SOURCE TEXT
──────────────────────────────

Marcus Baltzell and Leah Fliter say Kansas Legislature is leaning into national trend of public school distrust
TOPEKA — Between voucher programs and new parental rights legislation, education officials say public schools are having a rough time.
During a recording of the Kansas Reflector podcast, Marcus Baltzell, director of communications for the Kansas National Education Association, and Leah Fliter, Kansas Association of School Boards assistant executive director of advocacy, discussed the state of K-12 education, along with recent legislation that would take away funding from public schools.
Voucher bills
Baltzell said recently proposed voucher programs were blatant power grabs, including House Bill 2218, which would become the “sunflower education equity act” if passed. The bill passed out of committee Wednesday in a modified form.
While full implementation wouldn’t happen until four years after the legislation is passed, the program would allow parents to set aside a portion of public school funding — about $5,000 per student — for use at private or home schools, including unregulated, unaccredited schools.

──────────────────────────────

DATASET EXTRACT
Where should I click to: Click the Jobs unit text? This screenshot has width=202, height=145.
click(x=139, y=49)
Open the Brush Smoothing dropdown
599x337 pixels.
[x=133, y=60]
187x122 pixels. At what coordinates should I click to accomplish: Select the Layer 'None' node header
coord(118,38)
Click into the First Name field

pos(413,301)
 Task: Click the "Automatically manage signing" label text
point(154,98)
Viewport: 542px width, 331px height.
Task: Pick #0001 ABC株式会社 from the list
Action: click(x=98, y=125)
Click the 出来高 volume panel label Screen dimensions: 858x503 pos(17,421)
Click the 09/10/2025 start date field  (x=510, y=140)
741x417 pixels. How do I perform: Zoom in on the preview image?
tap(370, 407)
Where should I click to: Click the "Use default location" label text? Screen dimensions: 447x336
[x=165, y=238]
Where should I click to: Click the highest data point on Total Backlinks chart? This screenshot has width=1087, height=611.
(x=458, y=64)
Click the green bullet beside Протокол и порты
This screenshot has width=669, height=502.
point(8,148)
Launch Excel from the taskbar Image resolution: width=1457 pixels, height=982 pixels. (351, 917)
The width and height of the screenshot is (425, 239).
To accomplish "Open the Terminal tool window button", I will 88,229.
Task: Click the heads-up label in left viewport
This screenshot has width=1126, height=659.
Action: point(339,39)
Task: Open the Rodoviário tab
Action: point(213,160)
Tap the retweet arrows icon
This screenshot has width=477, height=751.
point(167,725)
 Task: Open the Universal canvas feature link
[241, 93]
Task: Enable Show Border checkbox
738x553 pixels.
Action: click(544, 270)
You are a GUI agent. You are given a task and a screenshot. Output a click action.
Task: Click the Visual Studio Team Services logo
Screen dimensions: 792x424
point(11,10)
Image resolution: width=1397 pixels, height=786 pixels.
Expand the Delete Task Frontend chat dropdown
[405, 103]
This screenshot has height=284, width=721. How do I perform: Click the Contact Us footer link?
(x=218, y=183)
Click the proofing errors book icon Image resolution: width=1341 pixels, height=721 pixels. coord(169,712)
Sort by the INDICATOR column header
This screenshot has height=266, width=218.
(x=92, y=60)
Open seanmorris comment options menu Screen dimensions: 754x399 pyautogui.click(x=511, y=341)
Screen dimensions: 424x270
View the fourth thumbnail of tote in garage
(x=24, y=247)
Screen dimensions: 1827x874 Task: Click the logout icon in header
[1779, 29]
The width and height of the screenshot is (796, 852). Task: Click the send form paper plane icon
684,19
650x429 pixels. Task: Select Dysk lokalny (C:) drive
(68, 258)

──────────────────────────────

WORK INSTRUCTIONS
1. Copy the Kansas education article from "Voucher bills" through "unregulated, unaccredited schools.", inclusive.
2. Please turn the lines of the records between the lines holding "Click the 出来高" and "(x=92, y=60)", inclusive, into a Markdown table with the columns No. and Line, leaving out blank lines.
The Kansas education article and the records have no connection to each other.

THE RESULTS
1.
Voucher bills
Baltzell said recently proposed voucher programs were blatant power grabs, including House Bill 2218, which would become the “sunflower education equity act” if passed. The bill passed out of committee Wednesday in a modified form.
While full implementation wouldn’t happen until four years after the legislation is passed, the program would allow parents to set aside a portion of public school funding — about $5,000 per student — for use at private or home schools, including unregulated, unaccredited schools.

2.
| No. | Line |
|---|---|
| 1 | Click the 出来高 volume panel label Screen dimensions: 858x503 pos(17,421) |
| 2 | Click the 09/10/2025 start date field  (x=510, y=140) |
| 3 | 741x417 pixels. How do I perform: Zoom in on the preview image? |
| 4 | tap(370, 407) |
| 5 | Where should I click to: Click the "Use default location" label text? Screen dimensions: 447x336 |
| 6 | [x=165, y=238] |
| 7 | Where should I click to: Click the highest data point on Total Backlinks chart? This screenshot has width=1087, height=611. |
| 8 | (x=458, y=64) |
| 9 | Click the green bullet beside Протокол и порты |
| 10 | This screenshot has width=669, height=502. |
| 11 | point(8,148) |
| 12 | Launch Excel from the taskbar Image resolution: width=1457 pixels, height=982 pixels. (351, 917) |
| 13 | The width and height of the screenshot is (425, 239). |
| 14 | To accomplish "Open the Terminal tool window button", I will 88,229. |
| 15 | Task: Click the heads-up label in left viewport |
| 16 | This screenshot has width=1126, height=659. |
| 17 | Action: point(339,39) |
| 18 | Task: Open the Rodoviário tab |
| 19 | Action: point(213,160) |
| 20 | Tap the retweet arrows icon |
| 21 | This screenshot has width=477, height=751. |
| 22 | point(167,725) |
| 23 |  Task: Open the Universal canvas feature link |
| 24 | [241, 93] |
| 25 | Task: Enable Show Border checkbox |
| 26 | 738x553 pixels. |
| 27 | Action: click(544, 270) |
| 28 | You are a GUI agent. You are given a task and a screenshot. Output a click action. |
| 29 | Task: Click the Visual Studio Team Services logo |
| 30 | Screen dimensions: 792x424 |
| 31 | point(11,10) |
| 32 | Image resolution: width=1397 pixels, height=786 pixels. |
| 33 | Expand the Delete Task Frontend chat dropdown |
| 34 | [405, 103] |
| 35 | This screenshot has height=284, width=721. How do I perform: Click the Contact Us footer link? |
| 36 | (x=218, y=183) |
| 37 | Click the proofing errors book icon Image resolution: width=1341 pixels, height=721 pixels. coord(169,712) |
| 38 | Sort by the INDICATOR column header |
| 39 | This screenshot has height=266, width=218. |
| 40 | (x=92, y=60) |